▶ **Exercise instructions**
The line with "Click the DPR.TECH value IMAGE" marks the first line to copy, and the line with "Given: Select MS Excel output format" marks the last. Transcribe that stretch of the data below exactly, without pictures.

Stored items
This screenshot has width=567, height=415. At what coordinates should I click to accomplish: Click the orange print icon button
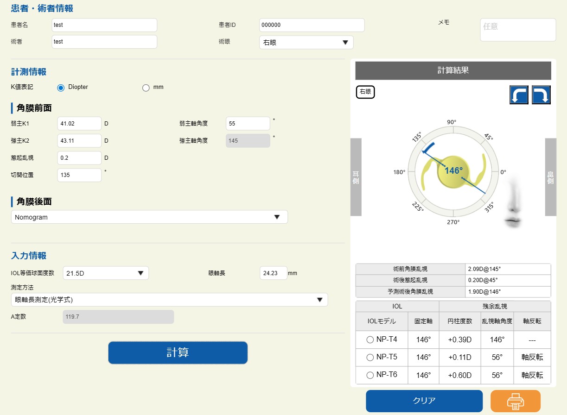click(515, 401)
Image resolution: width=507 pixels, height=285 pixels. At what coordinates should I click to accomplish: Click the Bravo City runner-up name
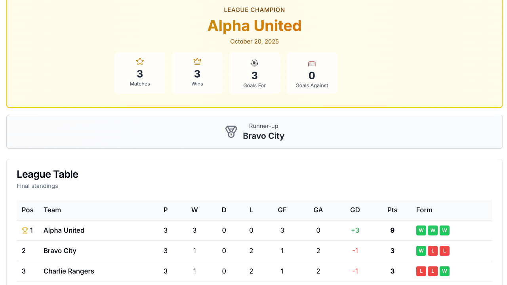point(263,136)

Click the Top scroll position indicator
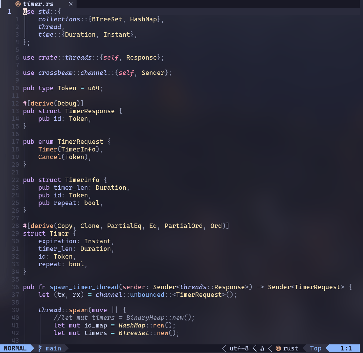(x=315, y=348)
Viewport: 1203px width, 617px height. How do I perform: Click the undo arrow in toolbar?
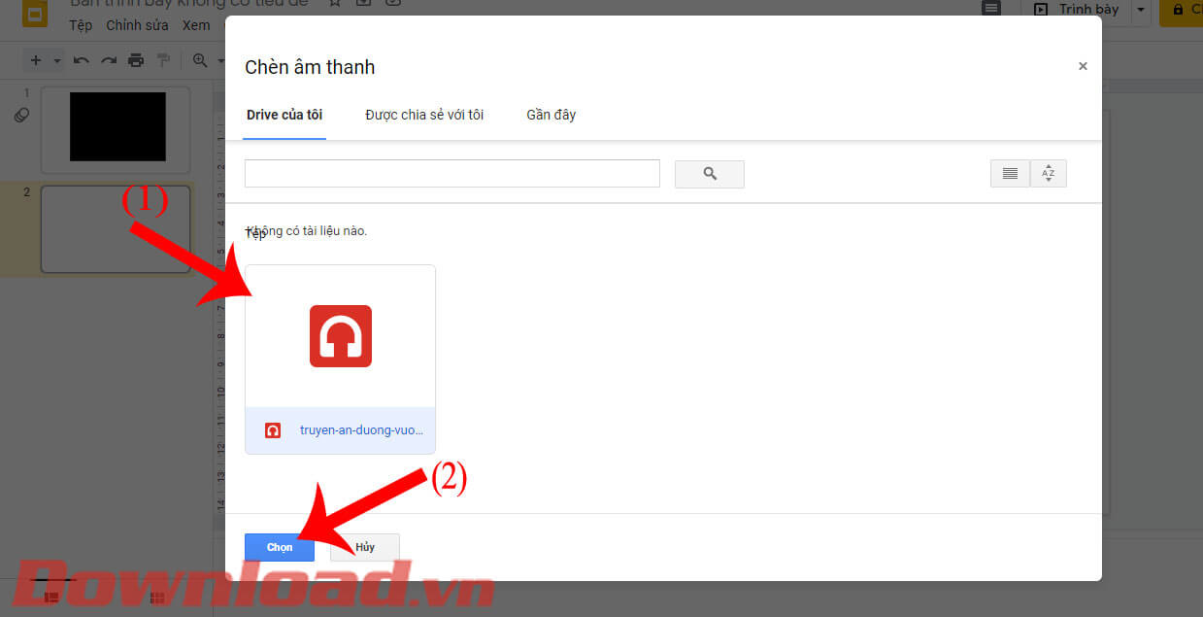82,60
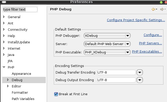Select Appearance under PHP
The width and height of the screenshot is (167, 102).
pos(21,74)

==

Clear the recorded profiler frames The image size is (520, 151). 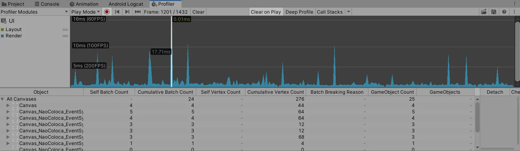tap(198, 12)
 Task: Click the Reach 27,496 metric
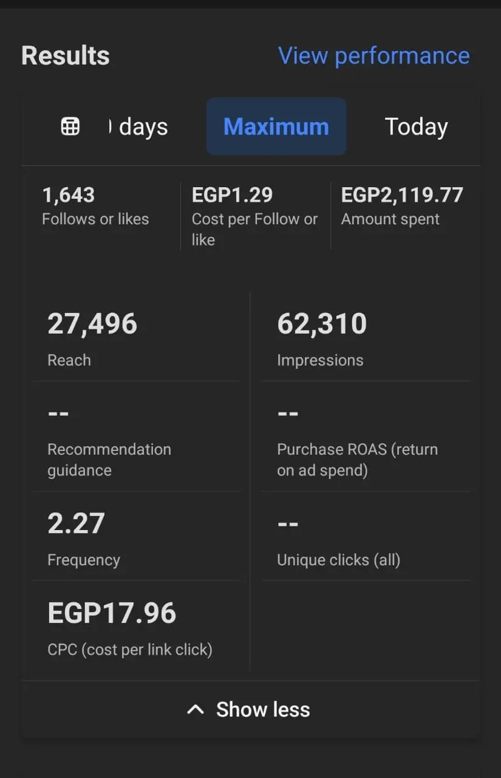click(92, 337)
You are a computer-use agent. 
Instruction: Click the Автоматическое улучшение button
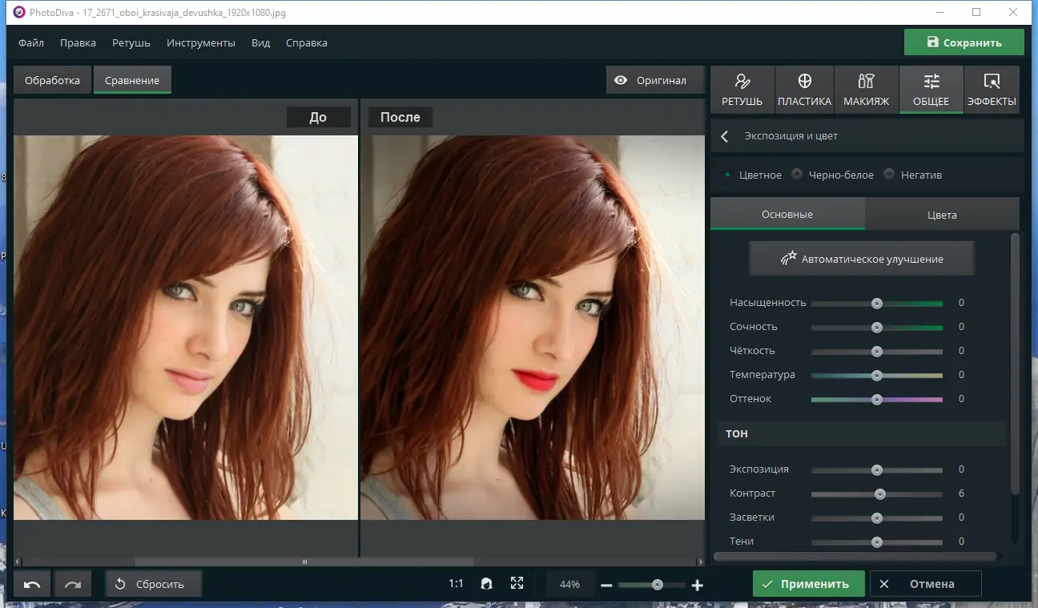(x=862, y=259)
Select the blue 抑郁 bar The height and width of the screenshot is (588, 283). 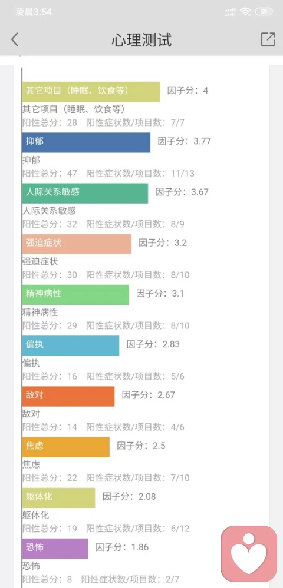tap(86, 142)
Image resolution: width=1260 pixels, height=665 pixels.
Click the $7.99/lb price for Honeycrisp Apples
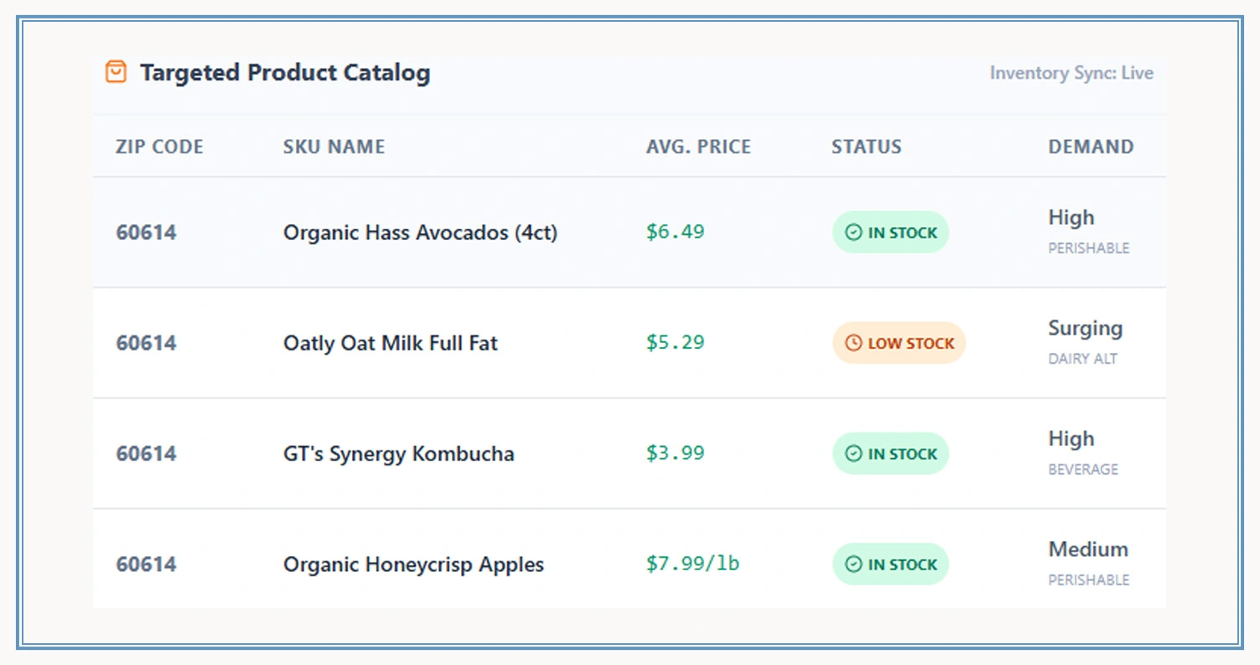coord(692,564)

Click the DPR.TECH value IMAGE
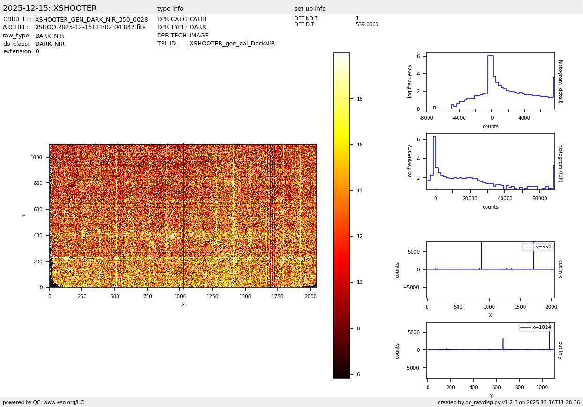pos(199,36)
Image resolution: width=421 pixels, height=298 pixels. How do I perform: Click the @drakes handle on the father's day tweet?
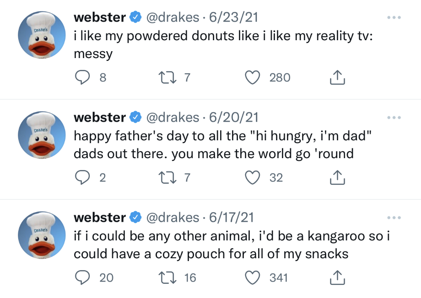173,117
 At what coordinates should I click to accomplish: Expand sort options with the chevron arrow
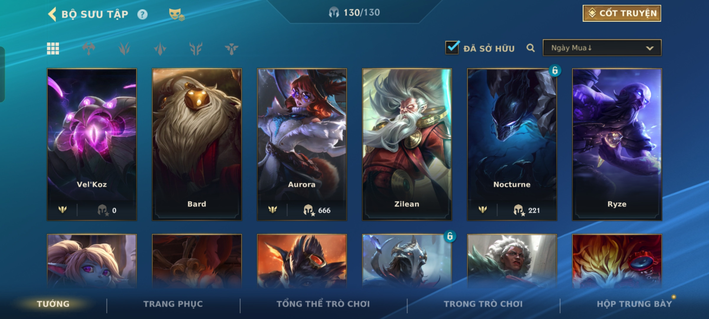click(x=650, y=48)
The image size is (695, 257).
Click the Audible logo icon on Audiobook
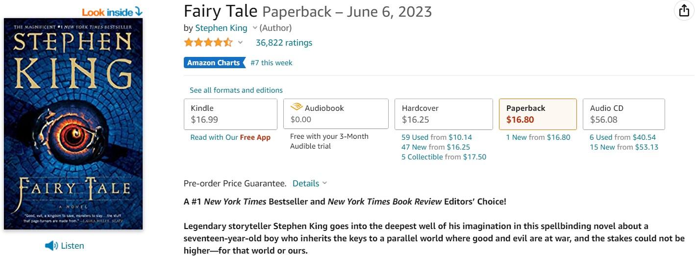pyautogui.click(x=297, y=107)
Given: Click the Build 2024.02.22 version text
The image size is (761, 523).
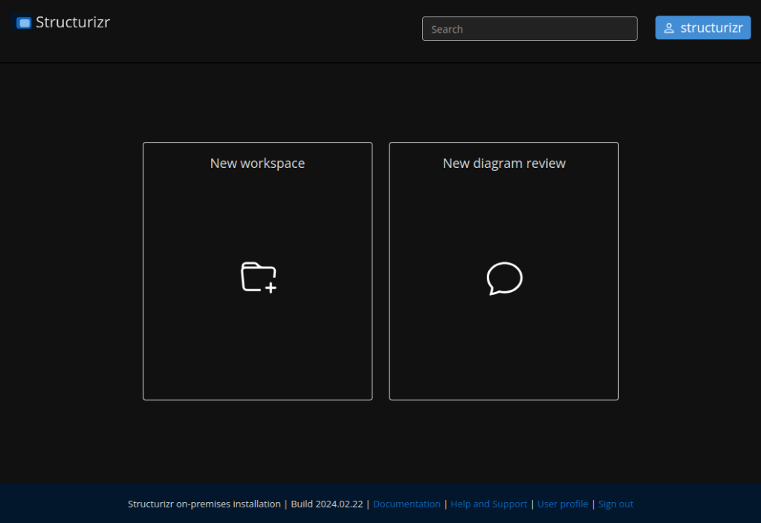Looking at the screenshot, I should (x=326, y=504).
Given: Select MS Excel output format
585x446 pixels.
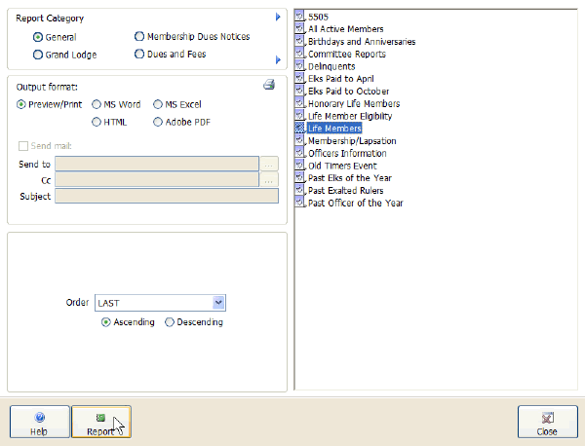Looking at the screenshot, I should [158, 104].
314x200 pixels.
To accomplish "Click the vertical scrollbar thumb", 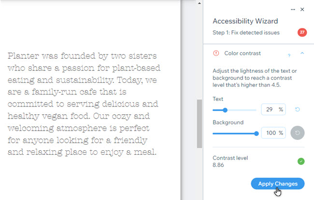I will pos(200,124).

--

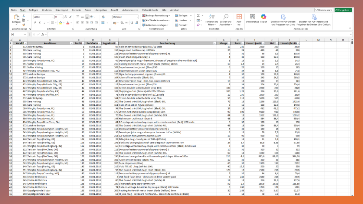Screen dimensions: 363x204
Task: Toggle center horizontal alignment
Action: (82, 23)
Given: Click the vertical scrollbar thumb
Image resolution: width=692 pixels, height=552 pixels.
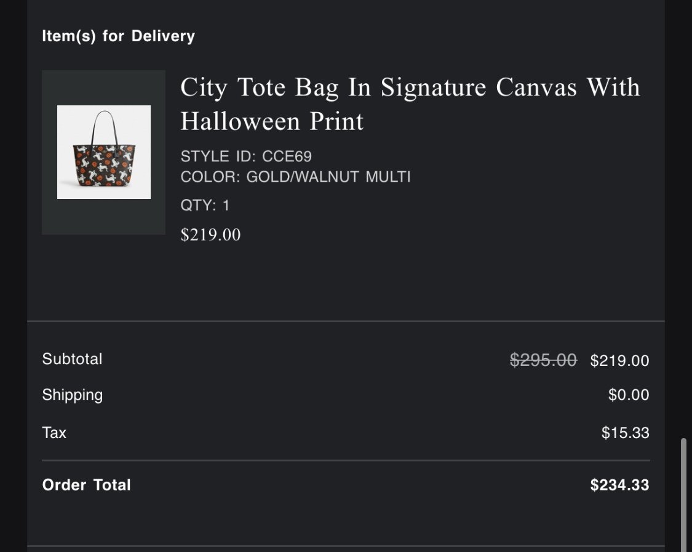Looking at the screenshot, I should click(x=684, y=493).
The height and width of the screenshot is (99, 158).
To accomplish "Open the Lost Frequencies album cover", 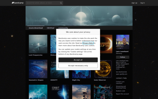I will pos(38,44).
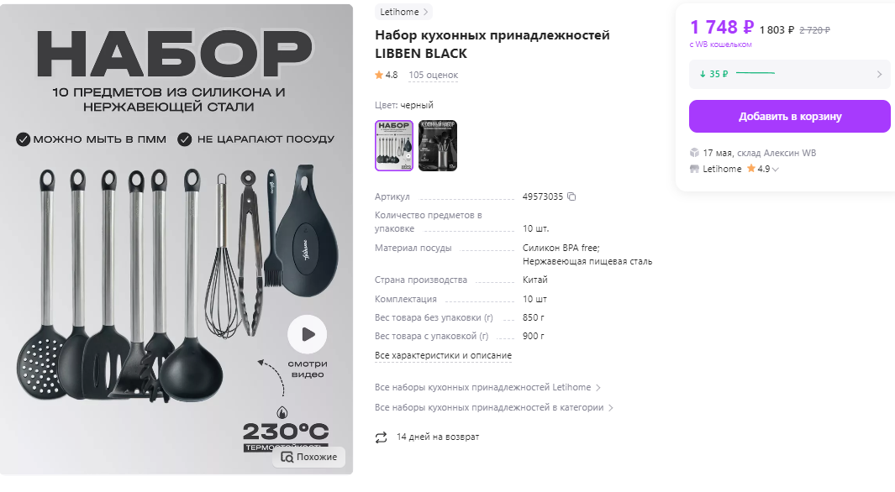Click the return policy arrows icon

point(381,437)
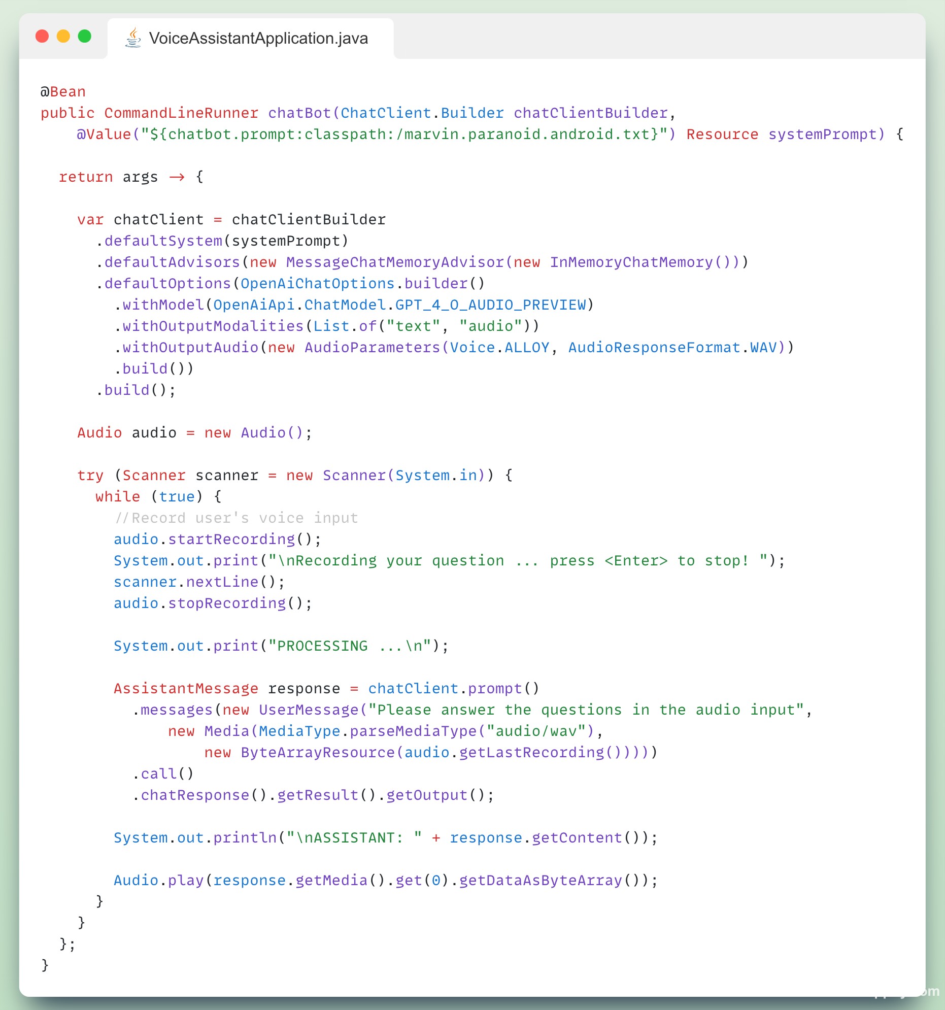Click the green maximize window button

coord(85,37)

▶ **Answer to the problem**
Click the DPR.TECH value IMAGE
pos(199,36)
Image resolution: width=421 pixels, height=298 pixels. How do I perform: Click the @drakes handle on the father's day tweet?
173,117
 At what coordinates should I click to accomplish: Expand sort options with the chevron arrow
click(x=650, y=48)
The image size is (695, 257).
Click the Audible logo icon on Audiobook
pyautogui.click(x=297, y=107)
Given: Click the Build 2024.02.22 version text
The image size is (761, 523).
Looking at the screenshot, I should (x=326, y=504).
Given: Select MS Excel output format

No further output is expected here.